### Job item
Reproduce the items verbatim, beginning with the line that contains "The width and" and continuing through the last line of the items, with both ends included. Leave out the pictures.

Data under study section start

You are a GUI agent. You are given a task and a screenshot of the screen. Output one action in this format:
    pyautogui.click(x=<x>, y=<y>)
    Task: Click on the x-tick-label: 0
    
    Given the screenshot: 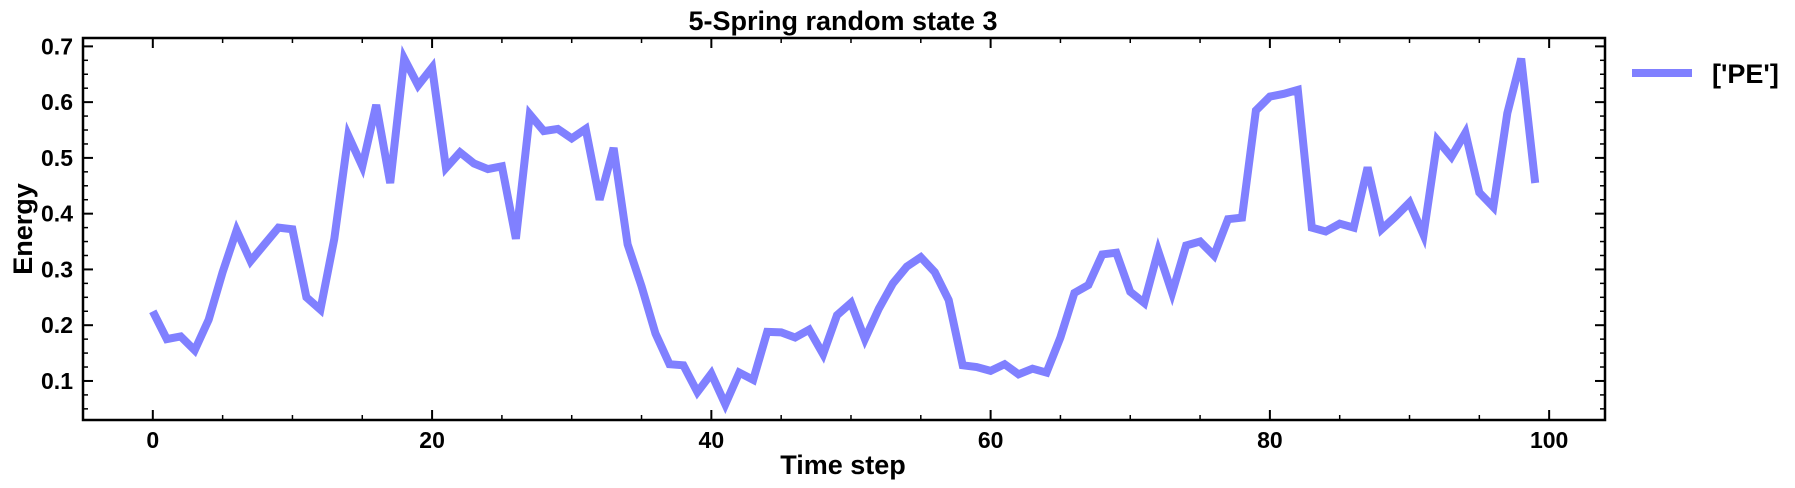 What is the action you would take?
    pyautogui.click(x=152, y=440)
    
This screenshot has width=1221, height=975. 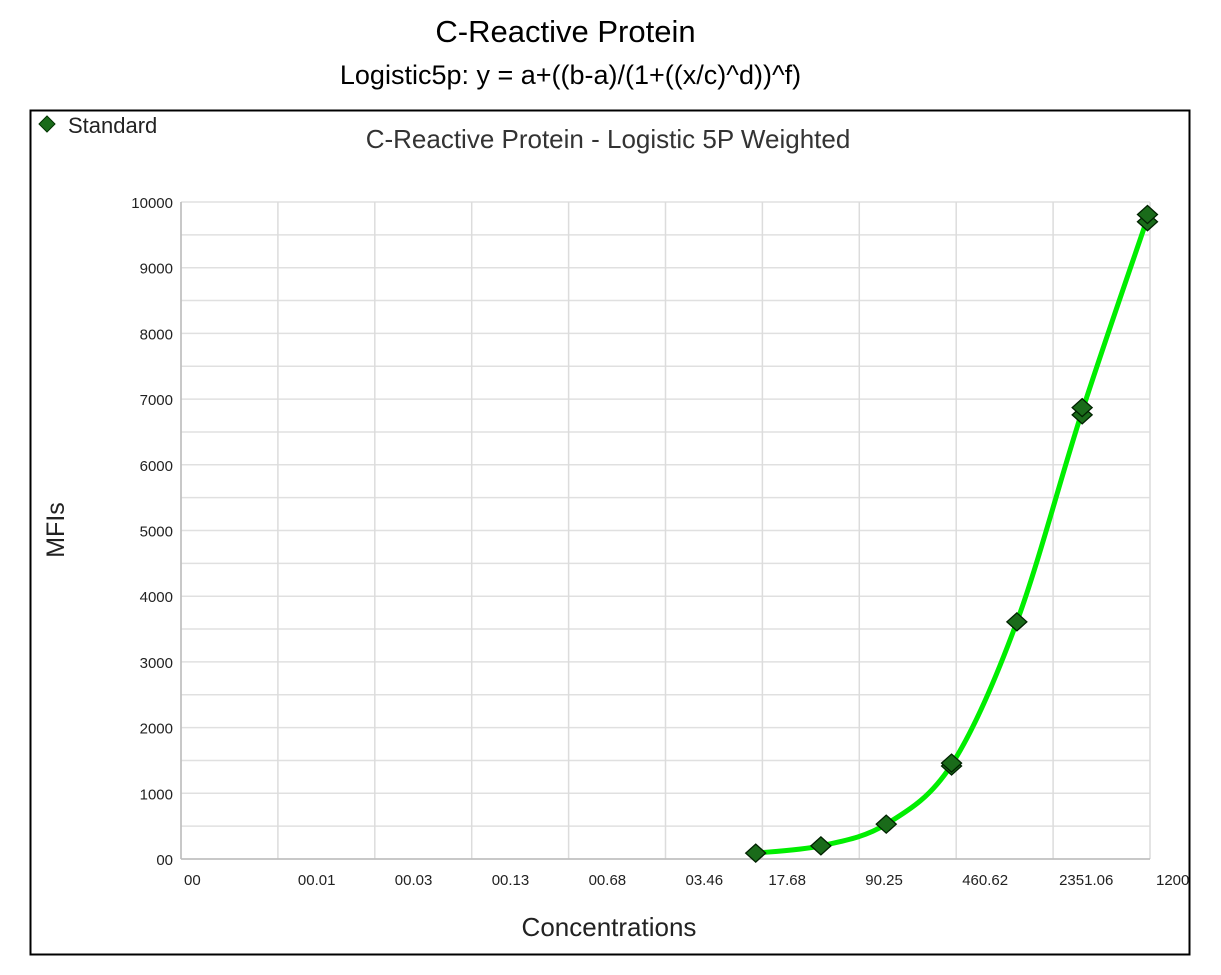 I want to click on x-tick-label: 460.62, so click(x=985, y=880).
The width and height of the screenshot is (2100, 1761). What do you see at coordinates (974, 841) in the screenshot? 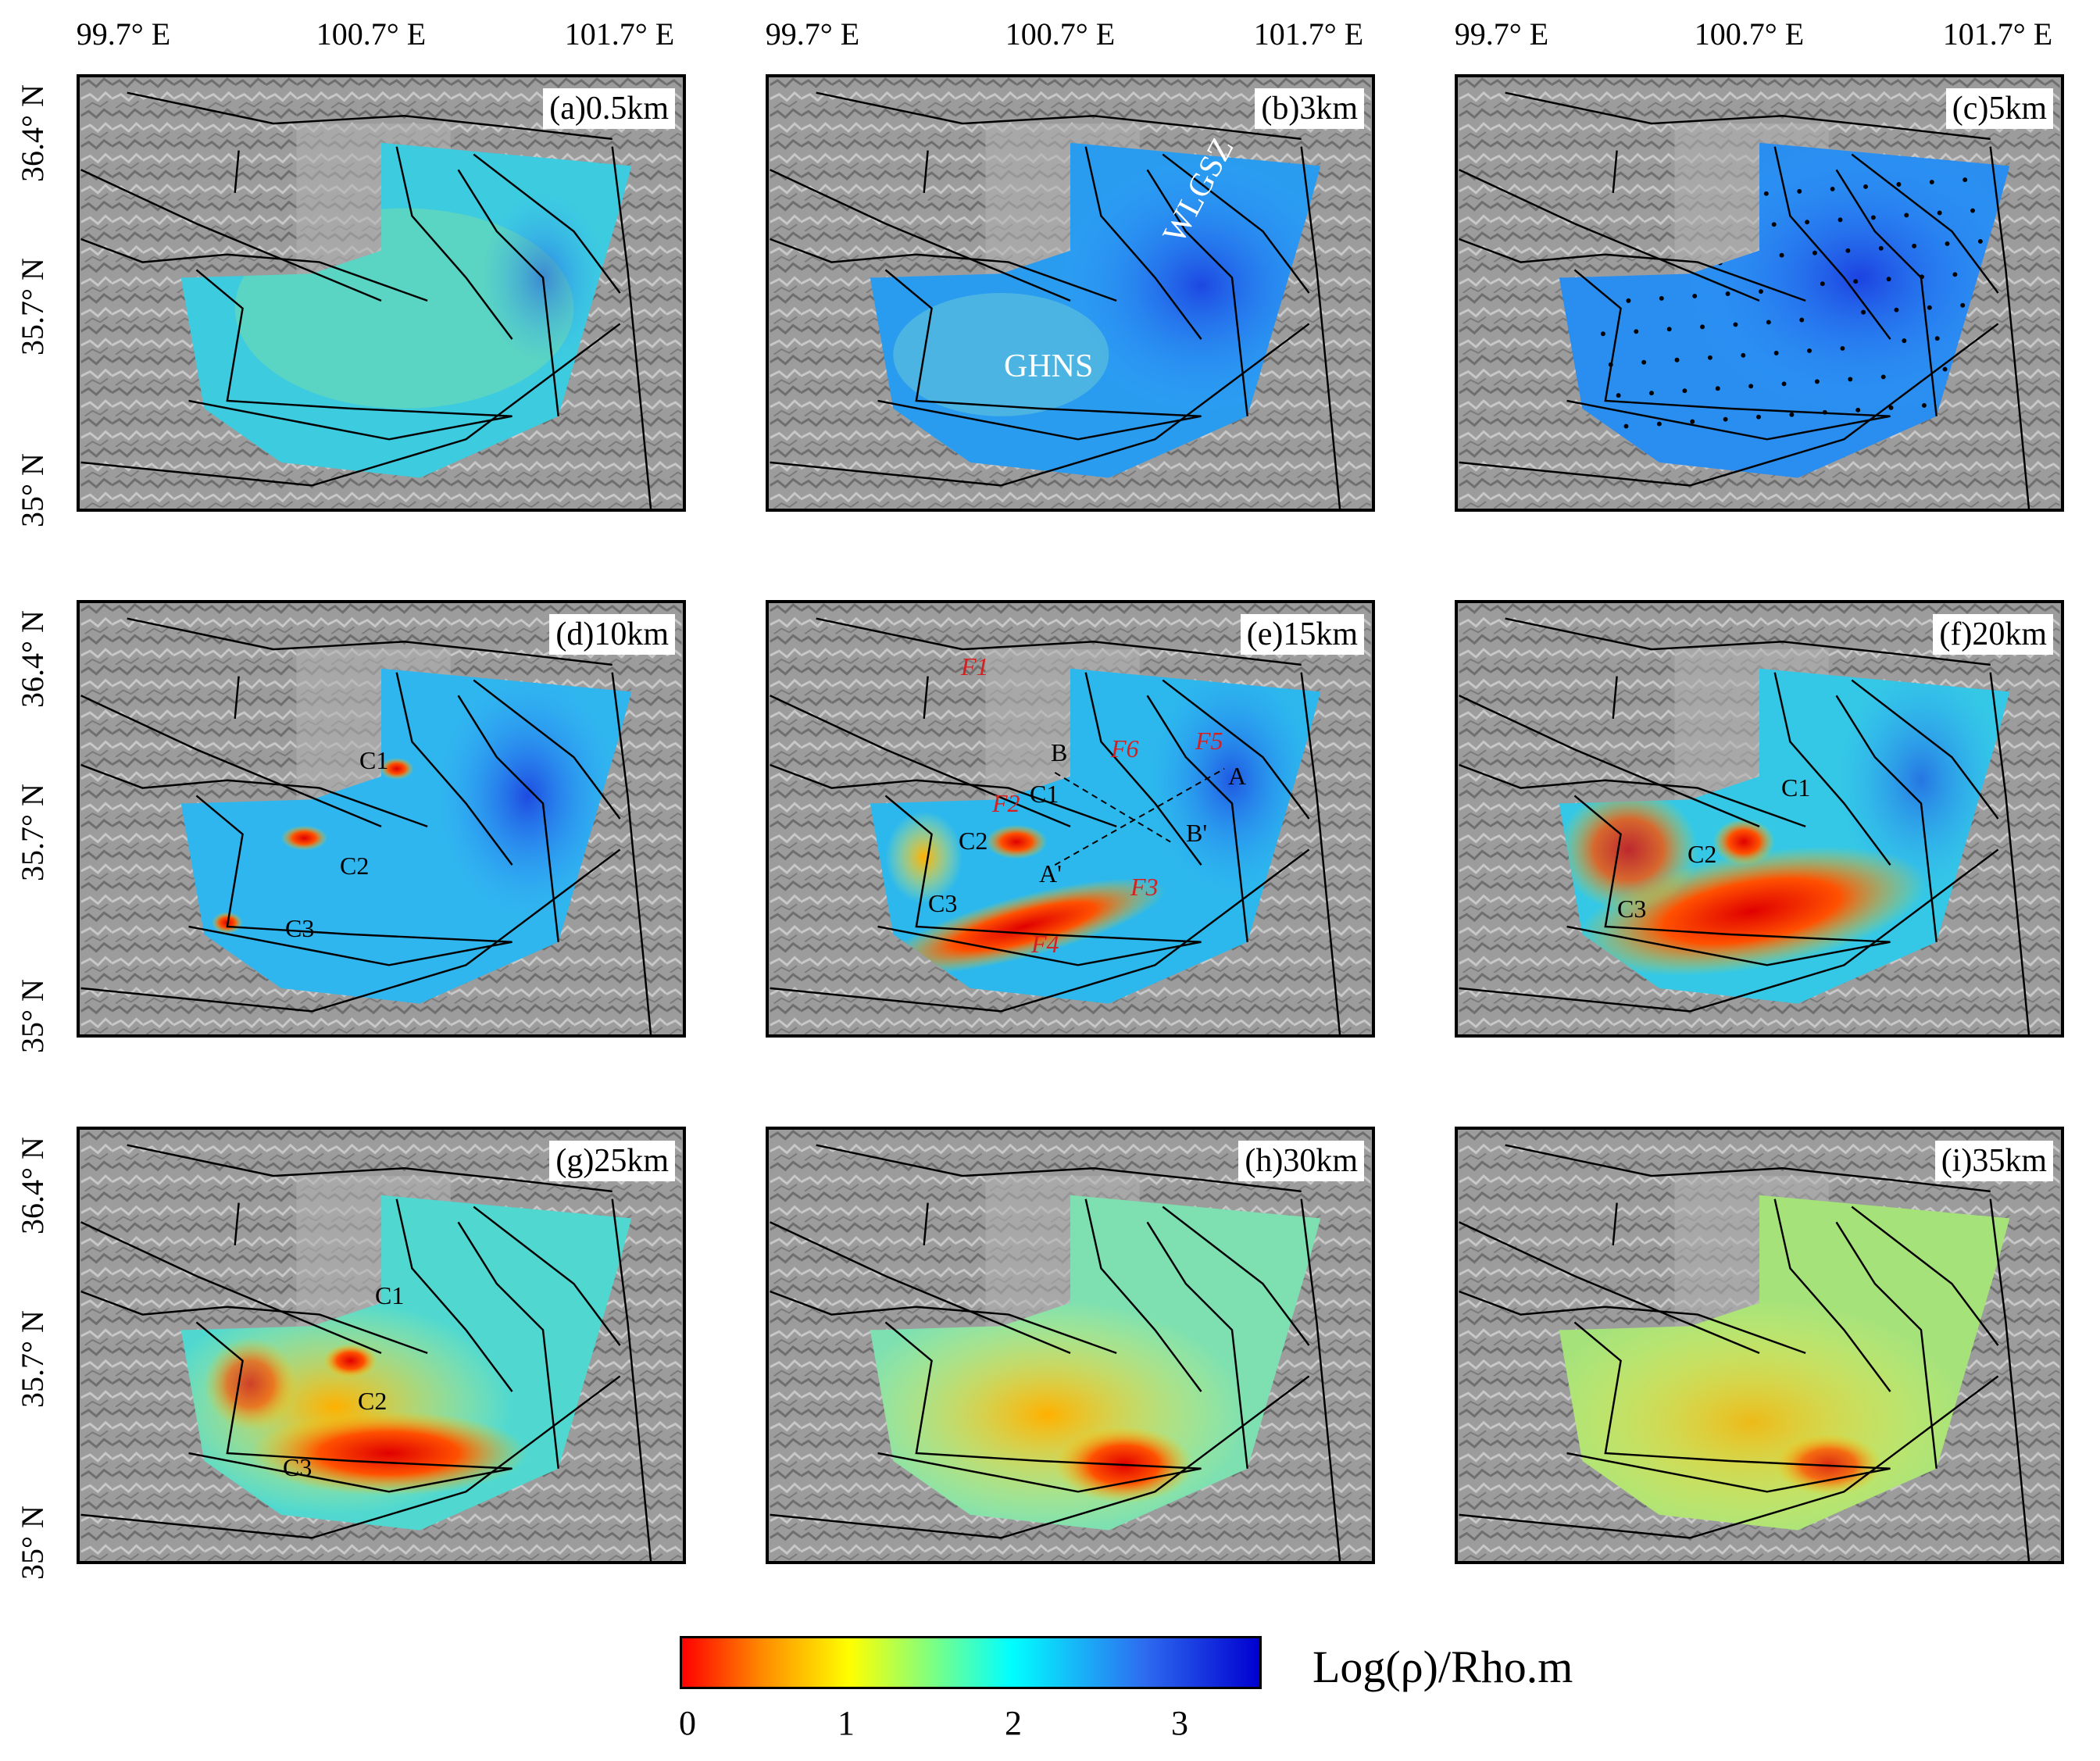
I see `map-annotation-e: C2` at bounding box center [974, 841].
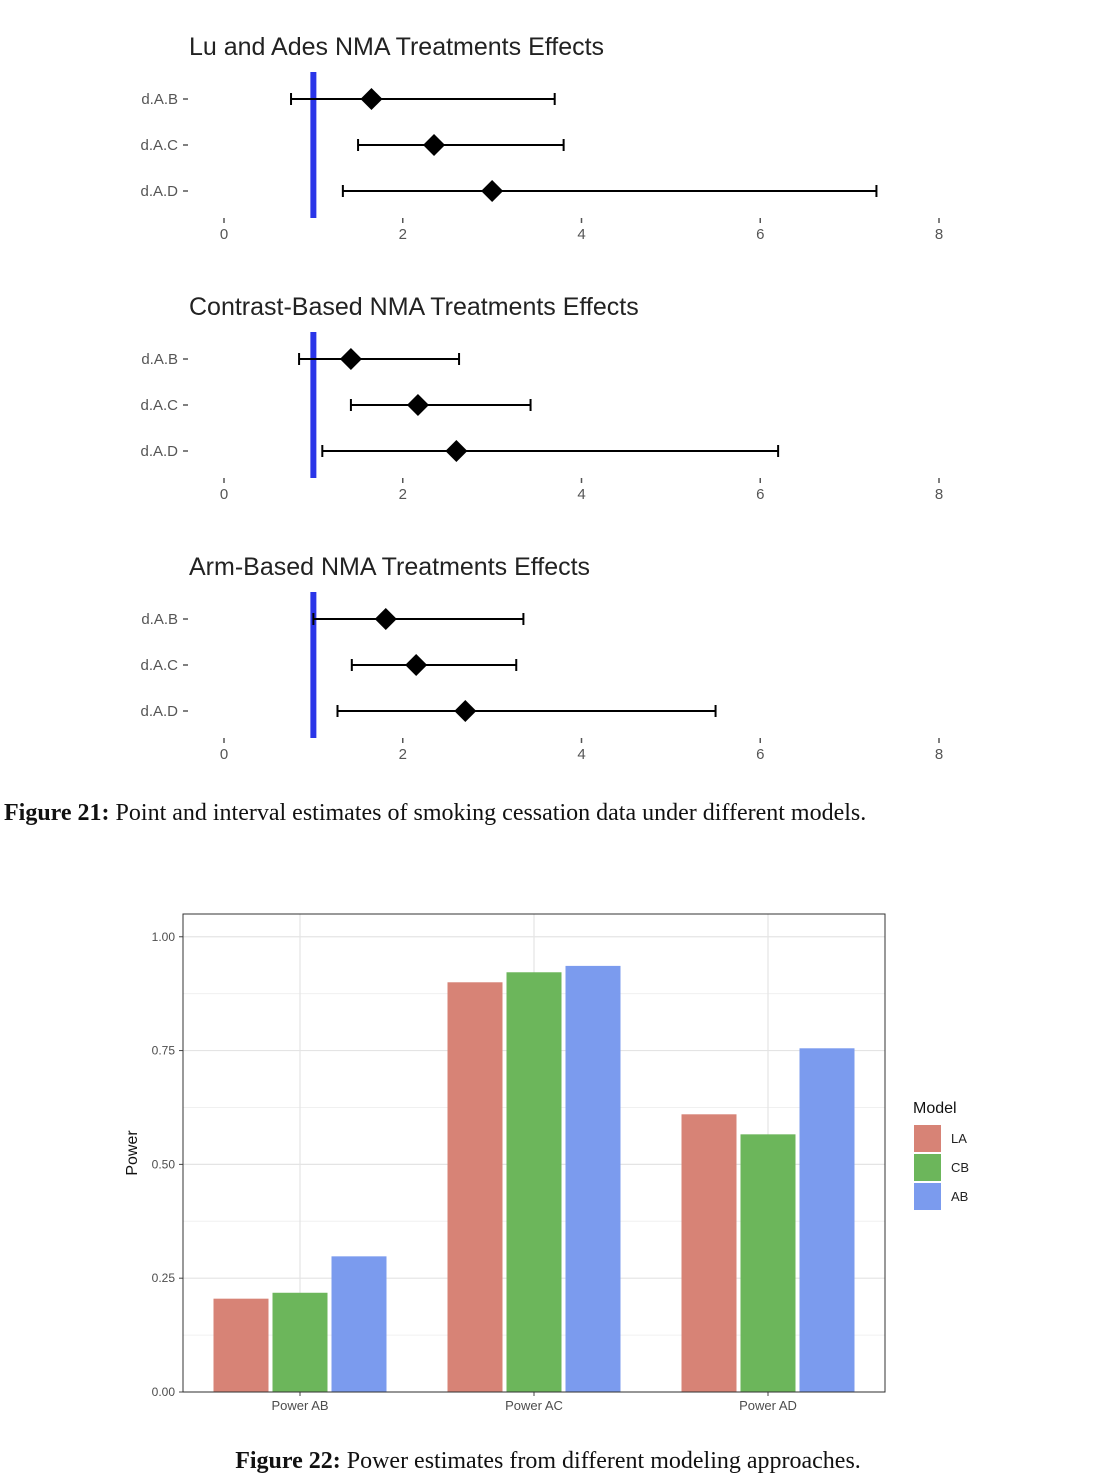 Image resolution: width=1096 pixels, height=1484 pixels. I want to click on y-tick-label: 0.50, so click(164, 1164).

Data under study section end

### Reply
The width and height of the screenshot is (2100, 1761). What do you see at coordinates (974, 841) in the screenshot? 
I see `map-annotation-e: C2` at bounding box center [974, 841].
 Image resolution: width=1096 pixels, height=1484 pixels. I want to click on y-tick-label: 0.50, so click(164, 1164).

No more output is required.